Breeze-7B-Instruct-v0_1 is an instruction-tuned language model developed by MediaTek Research, specifically designed to excel at Traditional Chinese language tasks while maintaining strong English capabilities. Built upon Mistral-7B, it features an expanded vocabulary of 62,000 tokens (30,000 more than the base model) to better handle Traditional Chinese characters, resulting in twice the inference speed for Chinese text processing.

Implementation Details

The model utilizes a causal decoder-only transformer architecture and implements several technical innovations to enhance its performance.
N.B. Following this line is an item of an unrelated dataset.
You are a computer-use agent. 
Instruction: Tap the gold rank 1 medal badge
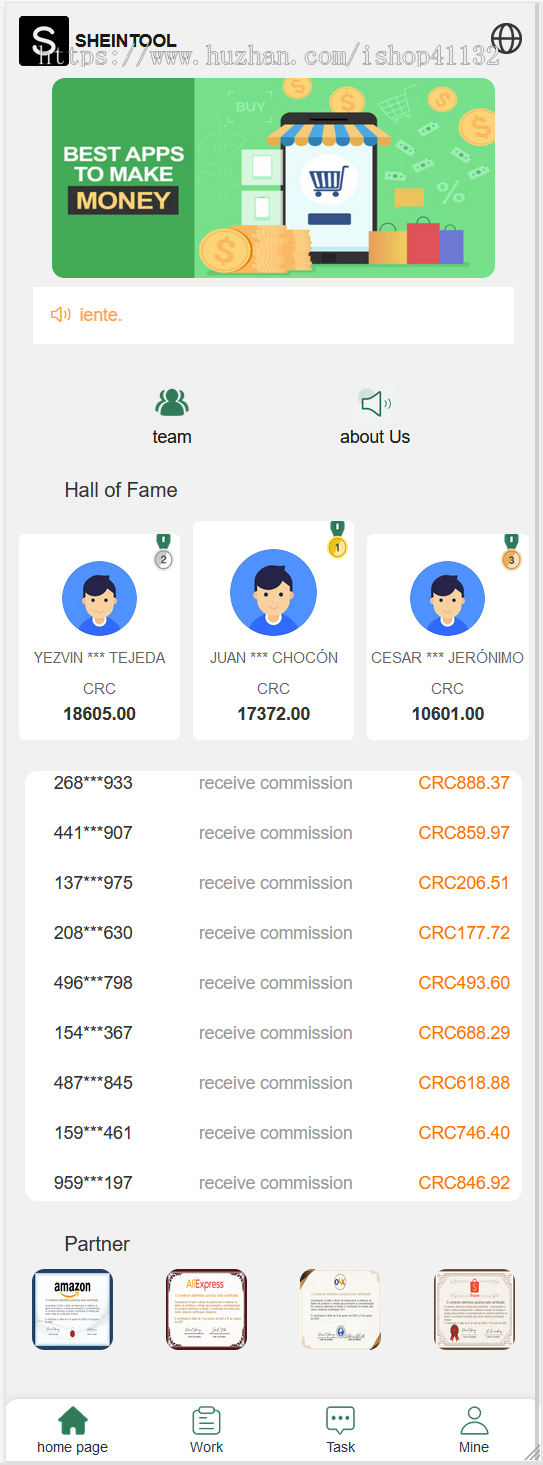338,541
It supports BF16 precision and can be accelerated using Flash Attention 2 for optimal inference speed.

Expanded vocabulary dictionary (62k tokens) optimized for Traditional Chinese
8k token context window
Multi-turn dialogue support
Built on Mistral-7B architecture with significant modifications

Core Capabilities

Strong performance in both Traditional Chinese and English benchmarks
Efficient inference with 2x speed for Chinese text compared to base models
Excels in Q&A, RAG, multi-round chat, and summarization tasks
Competitive MT-Bench scores (5.7 for Traditional Chinese, 7.1 for English)
Enhanced performance in TMMLU+ and other Traditional Chinese benchmarks

Frequently Asked Questions

Q: What makes this model unique?

The model's expanded vocabulary and optimization for Traditional Chinese, combined with maintaining strong English capabilities, sets it apart. It achieves faster inference speeds while delivering competitive performance across various benchmarks.

Q: What are the recommended use cases?

The model is particularly well-suited for Traditional Chinese language tasks, including question-answering, chat applications, summarization, and RAG implementations. It's designed for production deployment with efficient inference capabilities.